Johnson does praise Congressional representatives as “very responsive to patient lobbying. In fact, they have increased funding every year to CDC since 1988. But the agencies have essentially hoodwinked Congress into thinking they are responding.”

A Tangled Web

Osler’s Web is Johnson’s first book.  In 1986, as a freelance magazine writer in her early 30s, she was poised to begin the book on television she envisioned as her first, when she became ill with CFS and was waylaid for two years.  “I went through what everyone else was going through with doctors who really didn’t know what this was,” but she found an infectious disease specialist who recognized what was ailing her. “I was trying to figure out what had happened to me—I still had my journalist’s head—and the more I learned about this problem, the more I realized there might be hundreds of thousands of people like me.”

After her two-part, first-person Rolling Stone article in 1987, she began talking to her agent, Michael Carlisle of the William Morris Agency, about the possibility of writing a book about CFS.
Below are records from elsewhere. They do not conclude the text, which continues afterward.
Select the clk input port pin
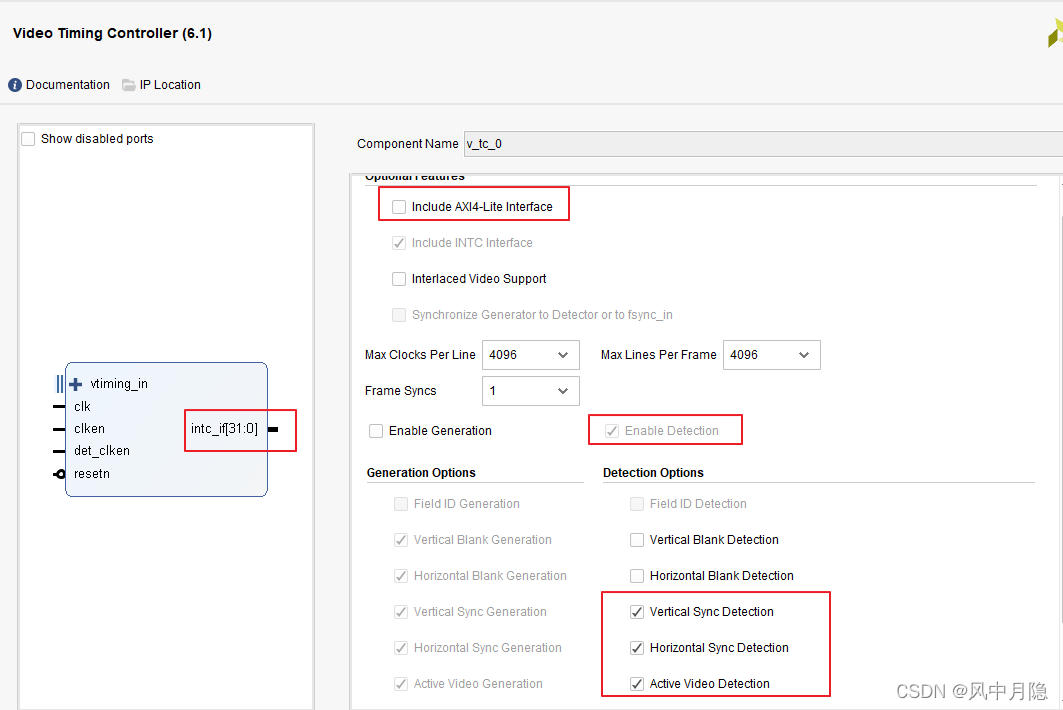The image size is (1063, 710). (82, 406)
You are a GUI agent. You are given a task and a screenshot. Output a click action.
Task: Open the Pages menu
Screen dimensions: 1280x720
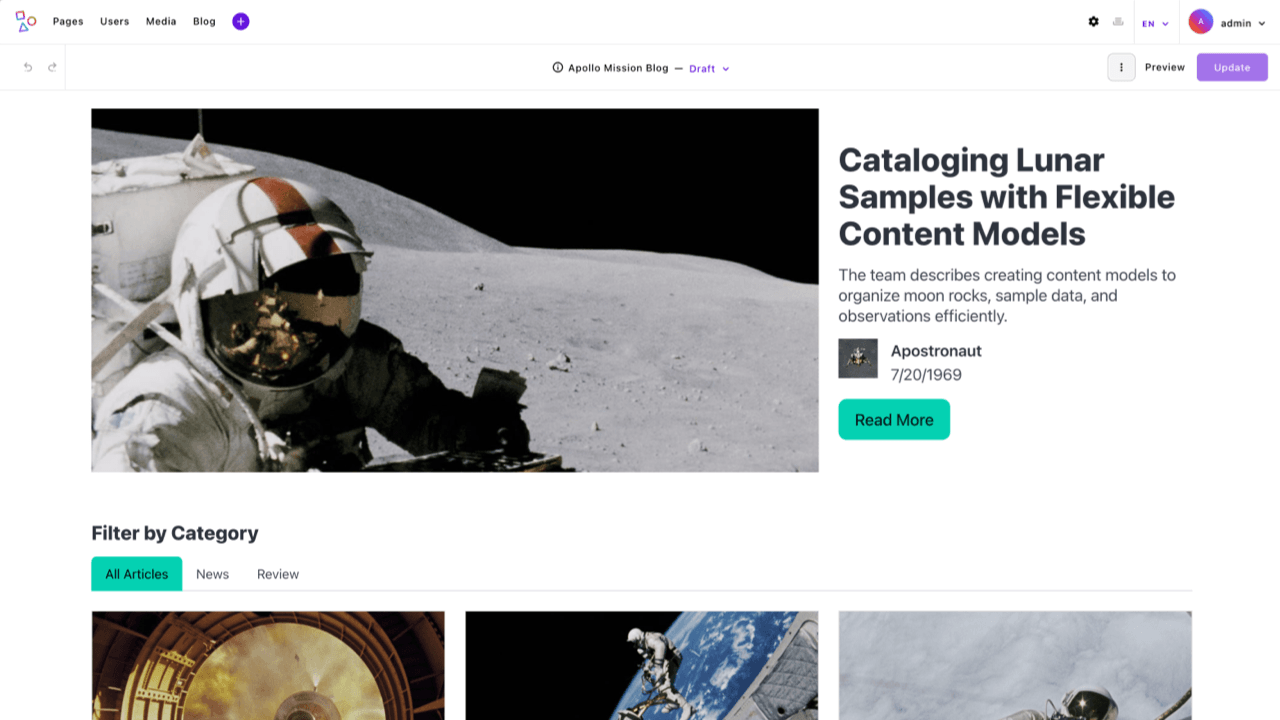[x=68, y=21]
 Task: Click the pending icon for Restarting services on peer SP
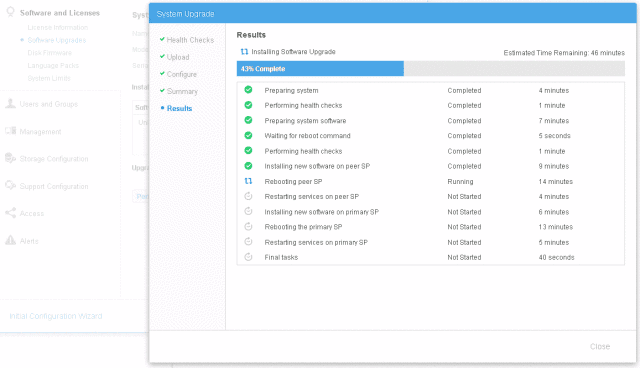click(x=248, y=196)
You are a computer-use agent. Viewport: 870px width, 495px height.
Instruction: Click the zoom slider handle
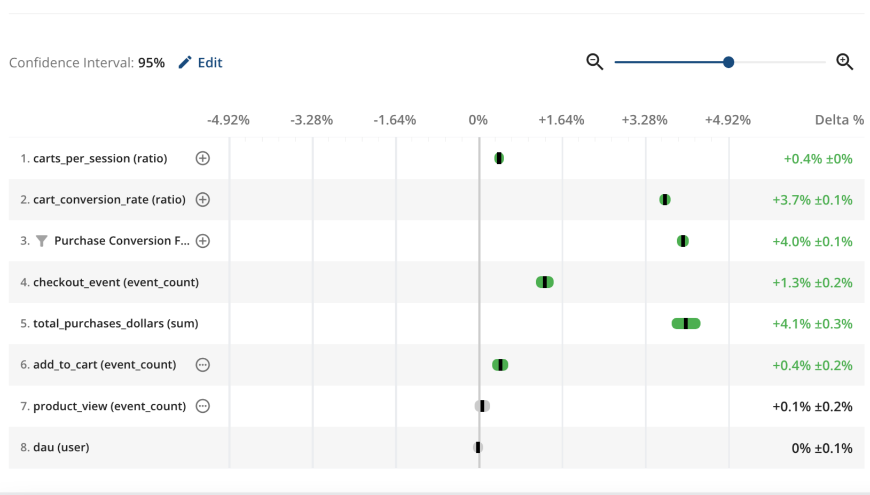point(729,62)
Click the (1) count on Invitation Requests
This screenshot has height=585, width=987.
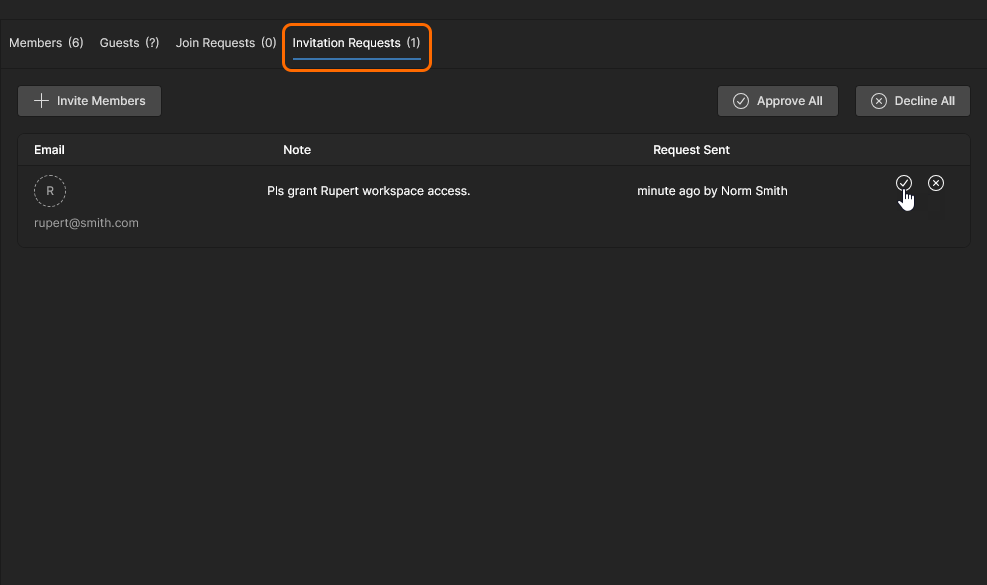coord(413,43)
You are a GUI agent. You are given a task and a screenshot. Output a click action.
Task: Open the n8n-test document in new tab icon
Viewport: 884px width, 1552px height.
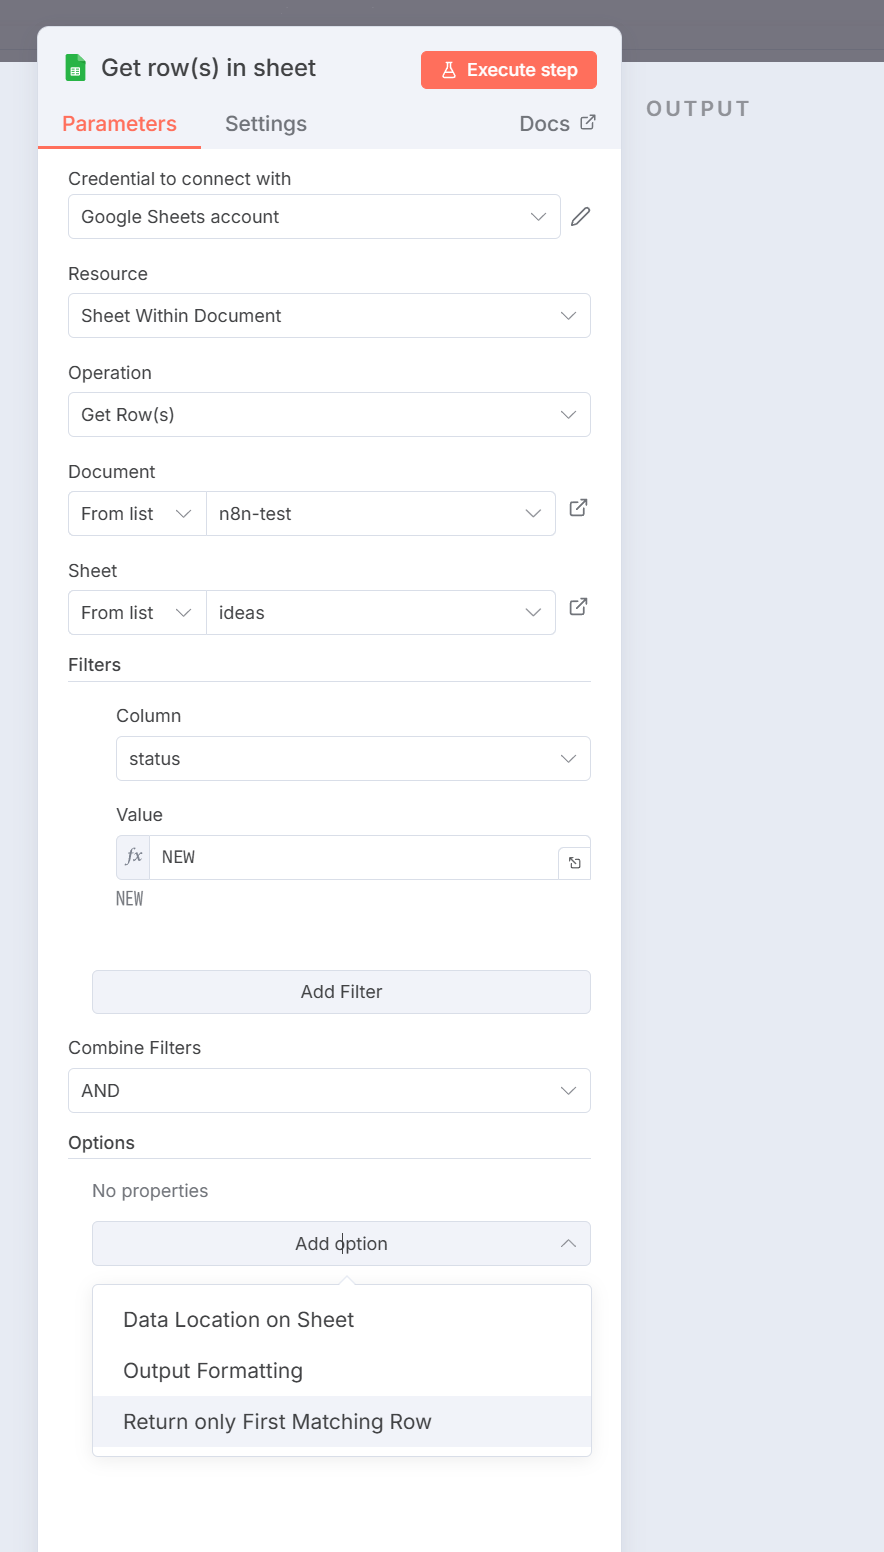pyautogui.click(x=578, y=508)
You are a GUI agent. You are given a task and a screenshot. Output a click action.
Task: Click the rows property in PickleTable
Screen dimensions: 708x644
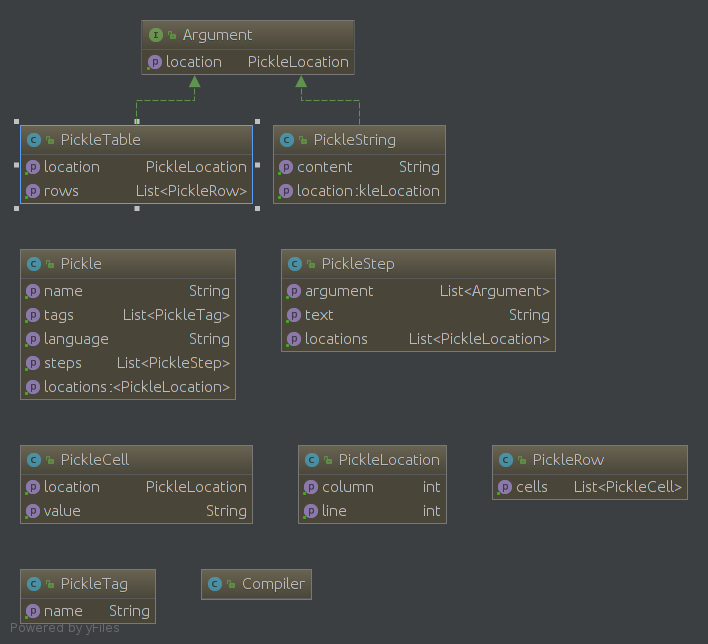136,191
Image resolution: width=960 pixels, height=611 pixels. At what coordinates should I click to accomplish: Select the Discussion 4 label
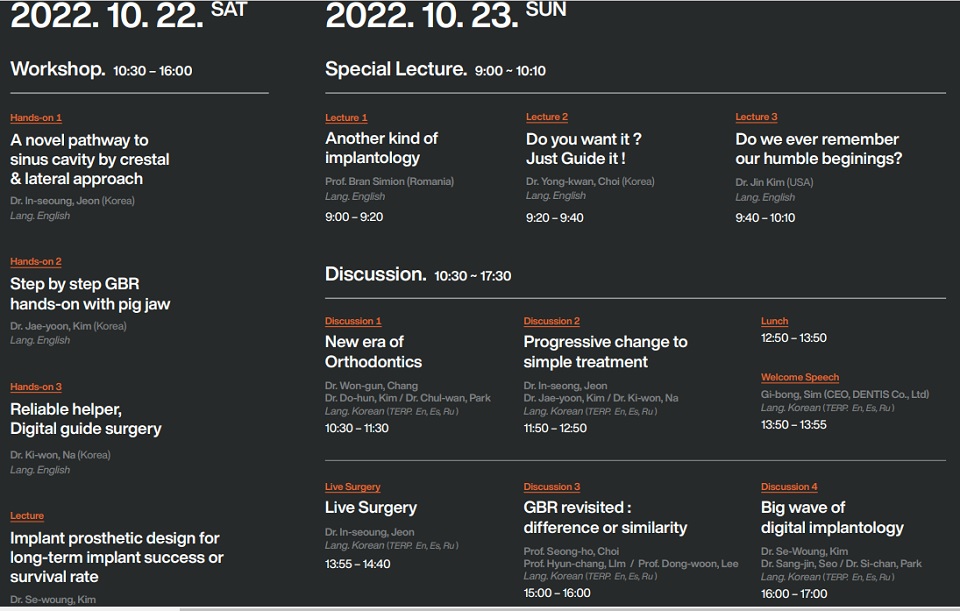tap(789, 487)
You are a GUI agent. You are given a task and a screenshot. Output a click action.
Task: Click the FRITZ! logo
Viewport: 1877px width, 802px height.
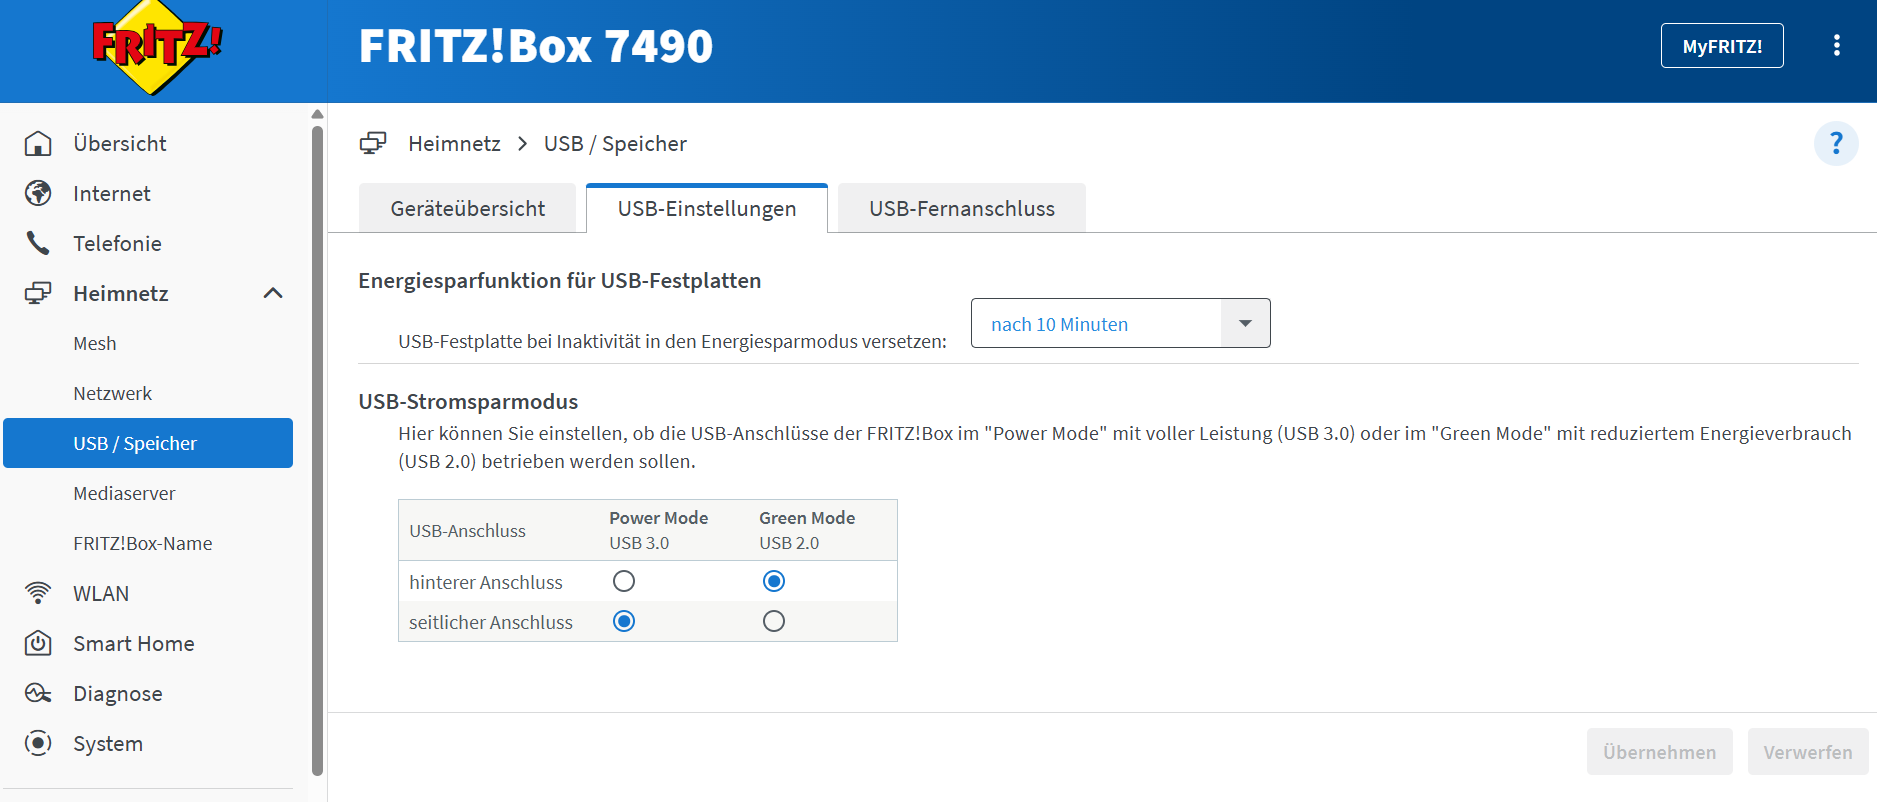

The story behind Osler’s Web is itself a web. In 1987, Johnson signed a deal with Macmillan, but ensuing management changes at the publisher made it “painfully apparent that my status had gone from teacher’s pet to pariah,” although she was still under contract for the book.  In mid-summer, 1989, the first installment of her advance long spent, Johnson gave up her New York apartment and returned to her mother’s home in Minneapolis with nearly 400 interviews completed and 600 manuscript pages in hand.  Six months later she and her pro bono attorney met with officials at the National Institutes of Health about obtaining agency documents under the Freedom of Information Act.  Forty-five minutes into the meeting, the agency dropped a bomb:  its chief FOIA officer had called Macmillan and learned that the publisher had canceled Johnson’s contract. The NIH never furnished the documents and another year passed before Macmillan formally notified her that the contract was canceled.

But Johnson had come too far and done too much work to stop. She relied on credit card advances to pay expenses, and in June 1990 she was awarded a $3000 grant by the Fund for Investigative Journalism.  Carlisle began shopping the manuscript again; it had grown to 1,000 pages.  In December of 1990, Denneny, then a senior editor at St. Martin’s, read the manuscript. “For the first time in years, I sensed I had touched a responsive chord in an editor,” says Johnson.  However, a contract offer came through only in August of 1991, after Johnson, at Denneny’s urging, reworked the manuscript from a narrative into a chronology a la And the Band Played On.

Johnson returned to work with renewed confidence and a little over a year later the book was done—but it had ballooned to 2200 pages.  Denneny insisted it be cut nearly in half. Johnson’s cutting proceeded slowly until the summer of 1993, ceasing entirely during the final stages of her mother’s battle with cancer. A grant from a philanthropy formed by a CFS support group allowed her to hire an editor to help finish the cutting, primarily a matter of excising stories told by patients.

The story took a new twist, however, because Denneny, after 17 years at St. Martin’s, was moving to Crown and it wasn’t until months before Christmas last year that Johnson learned she was to be among a handful of St. Martin’s authors who would move with him. “I think [St. Martin’s CEO] Tom McCormack had some doubts about what it would take for someone else to get up to speed after my years of working on it,” says Denneny.  “But they were a little dubious at Crown about the length, so we squeezed out one more round of cuts.”

After nine years of work, Johnson has finally come in from the cold.  Crown currently plans to launch Osler’s Web with a first printing of at least 35,000 copies, and, says Tina Constable, Managing Director of Publicity, Good Morning America and Prime Time Live will feature Johnson and her book. The house plans an eight-city book tour.

Will the book have any effect on the way government agencies treat CFS? “We’re going to have to have a whole new generation of scientists working on this,” says Johnson.  “But people should be aware that these really tragic things can occur, because it’s probably going to happen again and again unless people are more vigilant.”